- WORK REQUIRED
Line by line, print the records exactly, and keep images out of the copy.

- DATA SECTION
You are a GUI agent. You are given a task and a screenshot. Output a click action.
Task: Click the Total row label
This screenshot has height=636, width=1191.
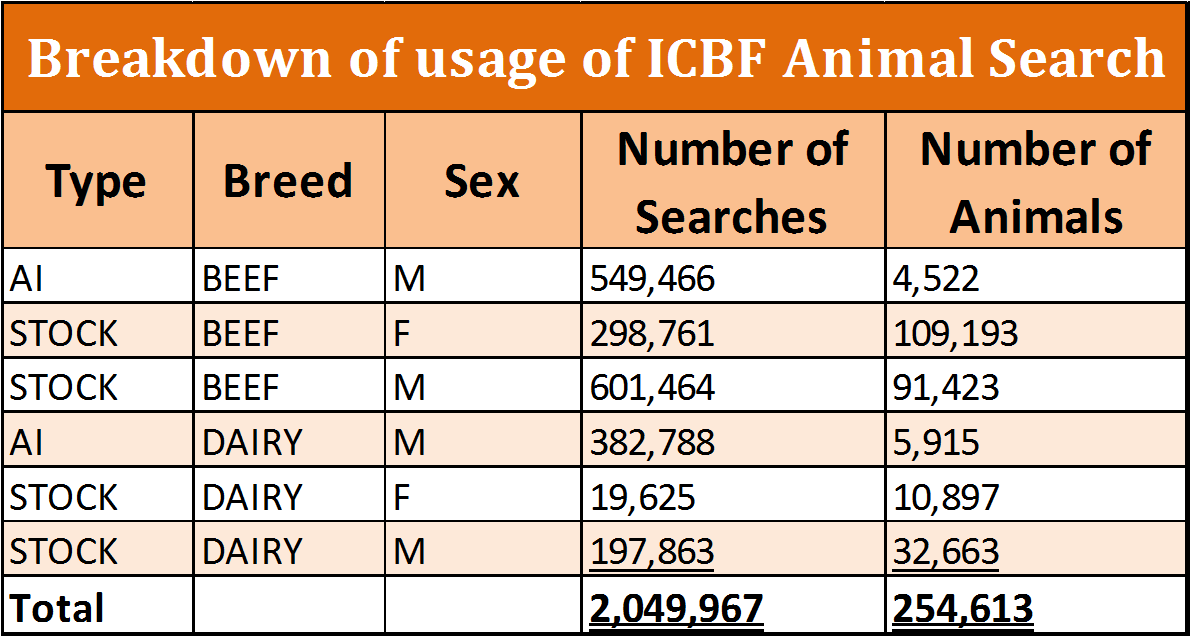[57, 608]
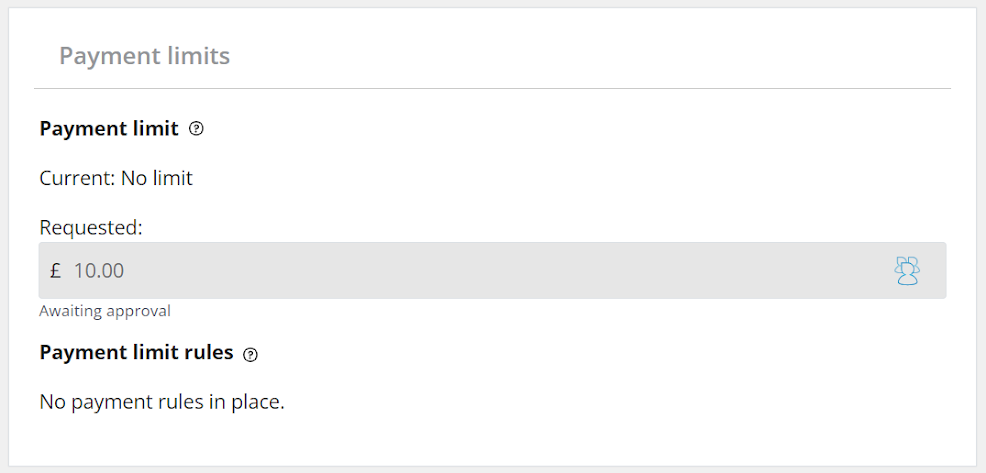
Task: Select the Payment limits section heading
Action: [144, 56]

- RESPONSE
You are a GUI agent. You are given a task and a screenshot. Output a click action.
Task: Click the Total row label
This screenshot has height=636, width=1191.
[57, 608]
Task: Select the Payment limits section heading
Action: [144, 56]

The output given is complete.